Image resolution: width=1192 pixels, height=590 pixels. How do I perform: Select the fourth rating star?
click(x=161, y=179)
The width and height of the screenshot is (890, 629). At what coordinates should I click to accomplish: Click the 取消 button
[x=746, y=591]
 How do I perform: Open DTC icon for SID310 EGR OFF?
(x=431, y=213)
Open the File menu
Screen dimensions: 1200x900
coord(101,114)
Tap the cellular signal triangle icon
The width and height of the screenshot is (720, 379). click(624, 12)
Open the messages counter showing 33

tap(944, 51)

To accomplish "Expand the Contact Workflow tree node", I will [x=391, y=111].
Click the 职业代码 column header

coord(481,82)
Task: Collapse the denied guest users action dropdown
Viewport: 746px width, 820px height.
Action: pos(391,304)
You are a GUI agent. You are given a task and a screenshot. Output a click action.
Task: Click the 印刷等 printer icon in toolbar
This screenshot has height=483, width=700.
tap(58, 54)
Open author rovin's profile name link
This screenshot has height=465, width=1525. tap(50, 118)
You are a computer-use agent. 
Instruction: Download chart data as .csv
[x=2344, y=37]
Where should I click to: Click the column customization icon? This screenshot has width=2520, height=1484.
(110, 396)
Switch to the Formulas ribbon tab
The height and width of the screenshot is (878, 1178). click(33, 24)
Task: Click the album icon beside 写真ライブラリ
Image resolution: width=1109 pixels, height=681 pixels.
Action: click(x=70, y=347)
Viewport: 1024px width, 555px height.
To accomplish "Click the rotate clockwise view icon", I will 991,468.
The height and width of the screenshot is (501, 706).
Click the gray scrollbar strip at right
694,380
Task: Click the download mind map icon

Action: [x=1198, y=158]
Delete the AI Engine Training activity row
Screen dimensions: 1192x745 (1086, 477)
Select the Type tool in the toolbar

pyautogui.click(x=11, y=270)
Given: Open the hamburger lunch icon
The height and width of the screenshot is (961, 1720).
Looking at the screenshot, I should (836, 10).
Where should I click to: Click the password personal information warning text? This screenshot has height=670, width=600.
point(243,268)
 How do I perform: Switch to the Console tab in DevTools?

++++++++++

• EXERCISE: Would you restate the whole listing word for word?

• SOLUTION TO THE EXERCISE:
Image resolution: width=1192 pixels, height=590 pixels. How do I perform: Select the fourth rating star?
click(x=161, y=179)
The width and height of the screenshot is (890, 629). At what coordinates should I click to accomplish: Click the 取消 button
[x=746, y=591]
 How do I perform: Open DTC icon for SID310 EGR OFF?
(x=431, y=213)
Open the File menu
Screen dimensions: 1200x900
coord(101,114)
Tap the cellular signal triangle icon
The width and height of the screenshot is (720, 379). click(624, 12)
Open the messages counter showing 33

tap(944, 51)

To accomplish "Expand the Contact Workflow tree node", I will [x=391, y=111].
Click the 职业代码 column header

coord(481,82)
Task: Collapse the denied guest users action dropdown
Viewport: 746px width, 820px height.
Action: pos(391,304)
You are a GUI agent. You are given a task and a screenshot. Output a click action.
Task: Click the 印刷等 printer icon in toolbar
This screenshot has height=483, width=700.
tap(58, 54)
Open author rovin's profile name link
This screenshot has height=465, width=1525. tap(50, 118)
You are a computer-use agent. 
Instruction: Download chart data as .csv
[x=2344, y=37]
Where should I click to: Click the column customization icon? This screenshot has width=2520, height=1484.
(110, 396)
Switch to the Formulas ribbon tab
The height and width of the screenshot is (878, 1178). click(33, 24)
Task: Click the album icon beside 写真ライブラリ
Image resolution: width=1109 pixels, height=681 pixels.
Action: click(x=70, y=347)
Viewport: 1024px width, 555px height.
To accomplish "Click the rotate clockwise view icon", I will 991,468.
The height and width of the screenshot is (501, 706).
Click the gray scrollbar strip at right
694,380
Task: Click the download mind map icon

Action: [x=1198, y=158]
Delete the AI Engine Training activity row
Screen dimensions: 1192x745 (1086, 477)
Select the Type tool in the toolbar

pyautogui.click(x=11, y=270)
Given: Open the hamburger lunch icon
The height and width of the screenshot is (961, 1720).
Looking at the screenshot, I should (836, 10).
Where should I click to: Click the password personal information warning text? This screenshot has height=670, width=600.
point(243,268)
 How do I perform: Switch to the Console tab in DevTools?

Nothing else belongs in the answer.